I'm going to be rather vulnerable here. There's a big part of me that would like to create the impression that as an artist, I always know what I'm doing, but that wouldn't really be true. Most of the time, I do feel very confident with what I paint but then there are times that make me realize I have so much yet to learn. This week, I almost ruined a 4' x 5' painting.
The oil painting in question is a very large abstract, and as I've explained in past blogs, I am never in complete control of an abstract painting. They really do have a mind of their own. Well, it turns out this painting had self-destructive tendencies I had to deal with. I had thought I was about half done with paint application and I kind of liked where it was going and was having fun working on it. Then two days ago, I was applying paint, a little here, a lot over there, more paint here, scrape off some there, and eventually I stood back and realized I'd just completely ruined the piece. So I was going to let it all dry and then re-cover it all with aluminum leaf and start all over again.
I felt like God just before the flood, regretting even making this monstrosity. I was ready for the 40 days and 40 nights of deluge and looking forward (though rather defeated feeling) to starting over.

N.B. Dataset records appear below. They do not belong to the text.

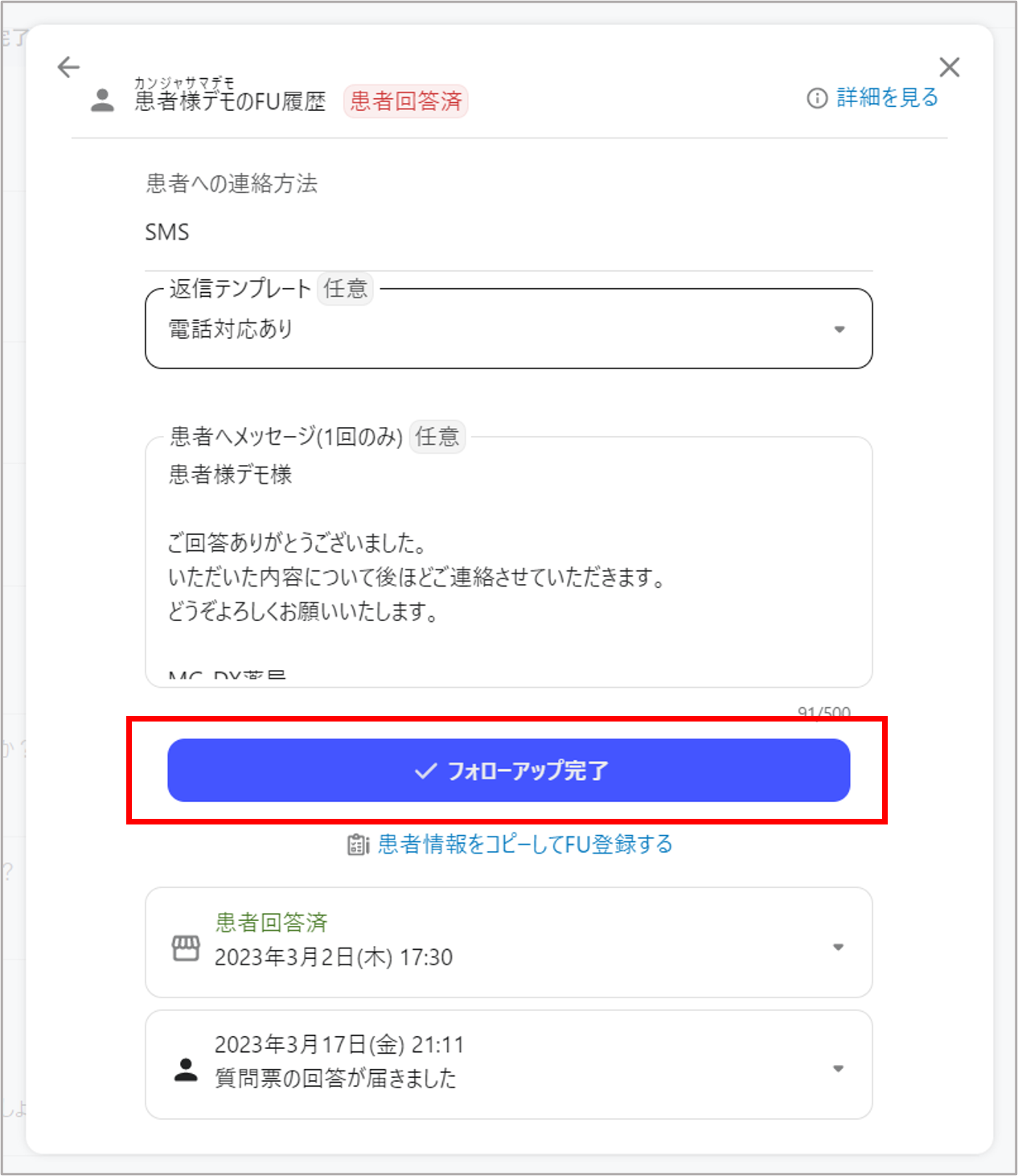1018x1176 pixels.
Task: Close the FU history dialog
Action: pos(949,67)
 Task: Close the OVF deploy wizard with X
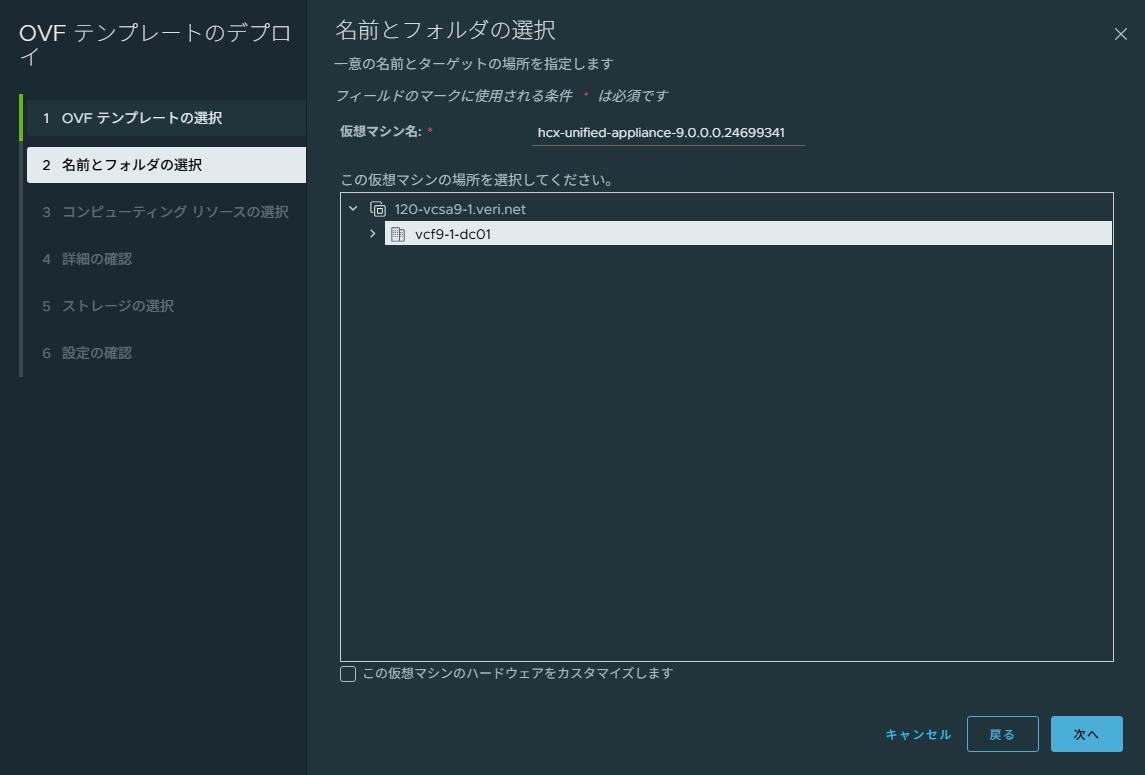[1122, 33]
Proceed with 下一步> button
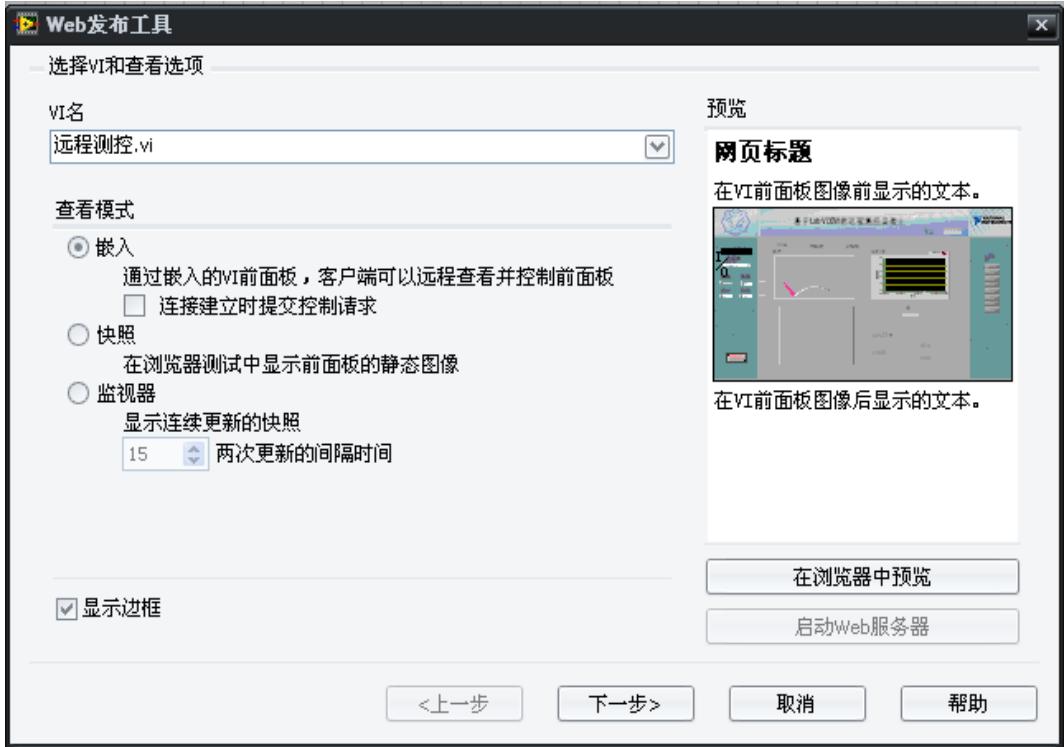The width and height of the screenshot is (1064, 747). point(624,703)
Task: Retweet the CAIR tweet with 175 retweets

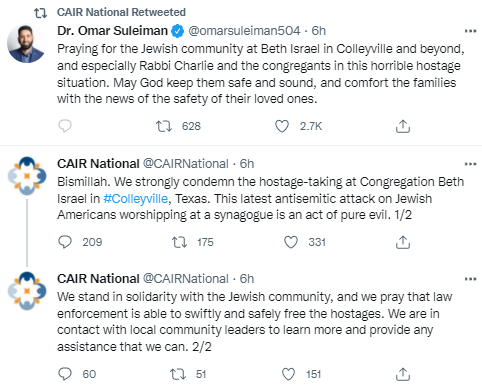Action: [179, 242]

That's when Joy stepped to the back of my studio and took a look at it. "Oh, that's really bad," she whispered. (She's honest like that.) And I said I was going to have to start all over. Then she suggested just wiping off all the paint I had just applied that day and then taking a look at it the next day with fresh eyes. So I did, and something really weird happened. When I wiped off the fresh paint, a little paint film still stuck to the rest of the piece; a fog of blues, greens and whites. Hmmmm. Interesting. That slight film I was unable to remove completely softened the whole thing and brought everything together.
The next morning I came in and was not repulsed (always a good sign) and was able to completely save the piece. Whew.
There is a lesson here I think.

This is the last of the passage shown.